_About this exercise_
Each line of the data that includes the string "agent" is to be copied out.

_Records supplied_
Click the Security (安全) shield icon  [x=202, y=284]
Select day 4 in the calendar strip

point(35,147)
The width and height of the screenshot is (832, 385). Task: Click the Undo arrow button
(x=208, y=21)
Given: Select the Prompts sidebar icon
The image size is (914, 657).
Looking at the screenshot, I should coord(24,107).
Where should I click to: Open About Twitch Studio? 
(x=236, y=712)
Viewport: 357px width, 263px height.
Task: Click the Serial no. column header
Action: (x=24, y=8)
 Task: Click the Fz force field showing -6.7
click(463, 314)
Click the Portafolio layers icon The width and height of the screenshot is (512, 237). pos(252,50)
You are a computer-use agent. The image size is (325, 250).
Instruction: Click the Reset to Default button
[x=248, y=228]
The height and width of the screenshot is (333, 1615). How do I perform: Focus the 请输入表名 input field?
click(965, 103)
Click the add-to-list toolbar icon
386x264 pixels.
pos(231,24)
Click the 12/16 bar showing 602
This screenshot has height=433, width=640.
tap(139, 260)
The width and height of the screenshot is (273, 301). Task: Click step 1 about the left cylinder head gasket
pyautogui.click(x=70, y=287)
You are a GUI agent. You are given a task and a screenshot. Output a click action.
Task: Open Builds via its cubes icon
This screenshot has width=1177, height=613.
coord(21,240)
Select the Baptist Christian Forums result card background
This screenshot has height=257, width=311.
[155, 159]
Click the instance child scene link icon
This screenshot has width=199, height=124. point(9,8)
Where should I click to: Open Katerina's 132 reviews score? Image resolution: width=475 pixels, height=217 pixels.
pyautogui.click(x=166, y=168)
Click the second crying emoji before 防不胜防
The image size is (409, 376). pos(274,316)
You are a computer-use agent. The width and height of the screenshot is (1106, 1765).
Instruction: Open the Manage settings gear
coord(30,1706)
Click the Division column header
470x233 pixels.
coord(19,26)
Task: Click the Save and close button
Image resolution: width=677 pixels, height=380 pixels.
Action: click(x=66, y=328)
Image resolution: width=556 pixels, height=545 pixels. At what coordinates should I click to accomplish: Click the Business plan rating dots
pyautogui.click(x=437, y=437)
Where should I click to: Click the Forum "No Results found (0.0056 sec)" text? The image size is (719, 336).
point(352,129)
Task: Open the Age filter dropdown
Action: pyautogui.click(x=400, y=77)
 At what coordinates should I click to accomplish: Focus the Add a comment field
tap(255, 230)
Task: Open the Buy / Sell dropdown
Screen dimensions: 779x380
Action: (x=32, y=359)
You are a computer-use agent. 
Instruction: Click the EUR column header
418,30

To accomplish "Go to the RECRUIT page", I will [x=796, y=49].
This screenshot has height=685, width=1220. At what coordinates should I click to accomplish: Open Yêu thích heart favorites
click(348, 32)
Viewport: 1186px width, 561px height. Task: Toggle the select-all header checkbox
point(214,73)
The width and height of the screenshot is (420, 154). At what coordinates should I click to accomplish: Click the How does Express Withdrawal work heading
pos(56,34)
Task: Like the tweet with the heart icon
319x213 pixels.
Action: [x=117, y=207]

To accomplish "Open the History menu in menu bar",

_Result of this task_
You are a computer-use agent. The image size is (325, 250).
You are a GUI agent. You are given a task and a screenshot. Output a click action.
You are a computer-use agent. The width and height of the screenshot is (1106, 1765).
You are a computer-use agent. 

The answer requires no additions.